CCR compression proxy + absorptive preview pipeline for Hermes Agent. Up to 610× compression on the standard corpus (132× overall), ~10 ms end-to-end, type-aware classifier, TOML-driven, dylib hot-reload. One binary. Zero dependencies. Millions of tokens saved.

release crates.io plugin rust license


Install ⚡

Aphrodite ships as a Hermes plugin (Rust dylib + standalone proxy binary). No Rust toolchain is required for the common path.

As a Hermes plugin (recommended)

Terminal

git clone https://github.com/PlayForm/Aphrodite-Hermes.git
ln -s "$(pwd)/Aphrodite-Hermes" ~/.hermes/plugins/aphrodite
hermes plugins enable aphrodite
hermes

On first launch the plugin auto-downloads the aphrodite binary from releases.

Important

Use the Hermes plugin method on Windows too — download.ps1 is a native PowerShell equivalent.
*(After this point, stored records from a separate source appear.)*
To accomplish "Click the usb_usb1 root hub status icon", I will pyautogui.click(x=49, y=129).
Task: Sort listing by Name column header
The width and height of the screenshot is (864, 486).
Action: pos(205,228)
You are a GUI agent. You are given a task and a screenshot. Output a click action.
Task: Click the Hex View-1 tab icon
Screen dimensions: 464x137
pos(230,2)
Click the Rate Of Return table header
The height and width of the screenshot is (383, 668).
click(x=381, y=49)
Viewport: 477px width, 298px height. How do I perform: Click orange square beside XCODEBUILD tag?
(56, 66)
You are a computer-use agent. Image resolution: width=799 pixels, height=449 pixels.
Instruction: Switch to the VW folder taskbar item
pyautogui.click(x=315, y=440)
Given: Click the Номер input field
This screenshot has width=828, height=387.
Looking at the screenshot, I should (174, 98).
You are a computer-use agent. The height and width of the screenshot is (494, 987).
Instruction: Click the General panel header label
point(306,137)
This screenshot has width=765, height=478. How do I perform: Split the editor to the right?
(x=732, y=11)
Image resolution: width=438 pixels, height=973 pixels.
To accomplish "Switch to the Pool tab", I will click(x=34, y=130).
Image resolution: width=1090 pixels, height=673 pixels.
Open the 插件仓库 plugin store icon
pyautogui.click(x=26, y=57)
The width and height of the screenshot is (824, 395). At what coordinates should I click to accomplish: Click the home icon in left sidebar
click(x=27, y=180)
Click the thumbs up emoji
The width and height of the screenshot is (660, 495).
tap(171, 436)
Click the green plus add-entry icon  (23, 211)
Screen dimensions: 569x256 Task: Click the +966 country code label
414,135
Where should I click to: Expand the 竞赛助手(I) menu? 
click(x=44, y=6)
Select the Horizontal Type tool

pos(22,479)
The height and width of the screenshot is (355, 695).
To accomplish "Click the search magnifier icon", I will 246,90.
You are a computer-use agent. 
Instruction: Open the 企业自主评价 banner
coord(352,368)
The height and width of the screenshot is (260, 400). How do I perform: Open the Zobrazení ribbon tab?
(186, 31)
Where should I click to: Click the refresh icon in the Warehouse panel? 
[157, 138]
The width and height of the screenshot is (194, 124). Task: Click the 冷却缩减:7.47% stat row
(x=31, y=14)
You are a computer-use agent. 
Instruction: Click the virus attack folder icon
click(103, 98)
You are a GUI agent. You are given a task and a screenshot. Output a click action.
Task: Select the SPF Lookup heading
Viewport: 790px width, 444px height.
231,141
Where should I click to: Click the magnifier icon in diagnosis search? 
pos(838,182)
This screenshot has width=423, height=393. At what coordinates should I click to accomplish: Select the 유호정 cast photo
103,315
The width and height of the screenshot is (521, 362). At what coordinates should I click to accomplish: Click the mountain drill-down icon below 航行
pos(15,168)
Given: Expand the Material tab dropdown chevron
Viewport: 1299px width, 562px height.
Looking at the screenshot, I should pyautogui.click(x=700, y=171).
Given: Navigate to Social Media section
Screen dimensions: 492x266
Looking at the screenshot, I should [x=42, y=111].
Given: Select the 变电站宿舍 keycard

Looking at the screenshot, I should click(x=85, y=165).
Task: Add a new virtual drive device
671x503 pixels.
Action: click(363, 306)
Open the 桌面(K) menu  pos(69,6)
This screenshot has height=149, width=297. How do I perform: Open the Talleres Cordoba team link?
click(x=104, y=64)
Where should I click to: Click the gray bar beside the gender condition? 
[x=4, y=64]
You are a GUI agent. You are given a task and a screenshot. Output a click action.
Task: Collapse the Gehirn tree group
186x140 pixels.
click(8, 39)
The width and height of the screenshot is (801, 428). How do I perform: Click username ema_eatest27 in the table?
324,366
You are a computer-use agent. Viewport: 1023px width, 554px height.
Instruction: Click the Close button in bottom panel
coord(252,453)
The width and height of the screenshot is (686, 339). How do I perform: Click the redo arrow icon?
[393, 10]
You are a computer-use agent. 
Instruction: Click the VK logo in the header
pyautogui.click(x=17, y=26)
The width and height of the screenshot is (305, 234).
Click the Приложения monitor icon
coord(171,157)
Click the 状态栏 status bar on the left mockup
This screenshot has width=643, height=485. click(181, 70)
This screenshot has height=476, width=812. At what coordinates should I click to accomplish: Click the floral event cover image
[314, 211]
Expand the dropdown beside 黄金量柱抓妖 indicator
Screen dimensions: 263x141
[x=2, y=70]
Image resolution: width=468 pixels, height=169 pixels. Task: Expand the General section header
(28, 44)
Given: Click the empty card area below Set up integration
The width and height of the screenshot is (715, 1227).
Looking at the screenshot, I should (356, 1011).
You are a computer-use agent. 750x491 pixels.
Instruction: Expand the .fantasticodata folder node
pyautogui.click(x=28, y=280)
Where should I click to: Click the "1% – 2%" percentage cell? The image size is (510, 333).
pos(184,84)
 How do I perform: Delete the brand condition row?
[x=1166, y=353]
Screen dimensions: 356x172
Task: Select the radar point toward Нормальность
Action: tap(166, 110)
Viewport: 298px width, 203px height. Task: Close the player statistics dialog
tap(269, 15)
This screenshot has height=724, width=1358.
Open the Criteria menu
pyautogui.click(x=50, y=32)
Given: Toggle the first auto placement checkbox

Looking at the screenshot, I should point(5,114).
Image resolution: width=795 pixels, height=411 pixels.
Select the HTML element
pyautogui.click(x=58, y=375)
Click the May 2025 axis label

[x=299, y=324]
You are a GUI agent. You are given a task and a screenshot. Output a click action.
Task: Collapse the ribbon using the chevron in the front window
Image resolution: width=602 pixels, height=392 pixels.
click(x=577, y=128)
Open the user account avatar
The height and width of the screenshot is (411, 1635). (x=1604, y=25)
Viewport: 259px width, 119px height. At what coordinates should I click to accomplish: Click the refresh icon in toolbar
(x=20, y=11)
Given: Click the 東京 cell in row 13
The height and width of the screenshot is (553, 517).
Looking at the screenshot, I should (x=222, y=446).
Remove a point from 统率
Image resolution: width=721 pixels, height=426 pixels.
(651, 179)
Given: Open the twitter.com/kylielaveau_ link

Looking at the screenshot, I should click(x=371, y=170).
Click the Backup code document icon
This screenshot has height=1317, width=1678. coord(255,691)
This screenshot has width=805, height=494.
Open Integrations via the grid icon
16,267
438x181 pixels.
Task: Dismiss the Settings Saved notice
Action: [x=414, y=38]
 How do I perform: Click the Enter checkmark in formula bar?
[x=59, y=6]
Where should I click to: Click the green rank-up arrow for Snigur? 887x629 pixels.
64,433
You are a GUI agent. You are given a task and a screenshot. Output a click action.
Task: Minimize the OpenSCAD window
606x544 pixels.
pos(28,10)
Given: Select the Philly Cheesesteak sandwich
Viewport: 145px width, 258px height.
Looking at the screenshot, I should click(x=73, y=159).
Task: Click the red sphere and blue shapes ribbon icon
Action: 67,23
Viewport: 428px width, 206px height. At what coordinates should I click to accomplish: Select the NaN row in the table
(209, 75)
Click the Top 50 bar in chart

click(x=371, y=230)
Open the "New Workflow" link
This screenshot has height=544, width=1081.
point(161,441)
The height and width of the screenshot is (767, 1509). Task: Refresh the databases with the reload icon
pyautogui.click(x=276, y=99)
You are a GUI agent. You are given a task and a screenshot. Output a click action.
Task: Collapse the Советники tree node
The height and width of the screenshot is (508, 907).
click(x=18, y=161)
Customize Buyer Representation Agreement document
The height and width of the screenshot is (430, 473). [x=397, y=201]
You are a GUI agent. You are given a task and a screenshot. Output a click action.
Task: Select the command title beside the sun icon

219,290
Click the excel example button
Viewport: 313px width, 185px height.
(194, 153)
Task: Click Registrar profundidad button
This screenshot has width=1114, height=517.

See docs/install/windows.md.

Via cargo

Terminal

cargo install aphrodite          # proxy binary
cargo install aphrodite-hermes   # dylib + helper bin
aphrodite setup                  # plugin structure + config + symlink

cargo install copies only [[bin]] targets into ~/.cargo/bin/. The libaphrodite_hermes dylib must come from a source checkout or the release-download flow above.

From source

Terminal

git clone https://github.com/PlayForm/Aphrodite.git
cd Aphrodite
git submodule update --init --recursive
cargo build --release -p aphrodite -p aphrodite-hermes

The Problem 🔥

Every file read, build, code search, or browser open floods the agent's context with raw output — compilation logs, accessibility trees, JSON blobs. The agent spends its budget reading noise instead of reasoning.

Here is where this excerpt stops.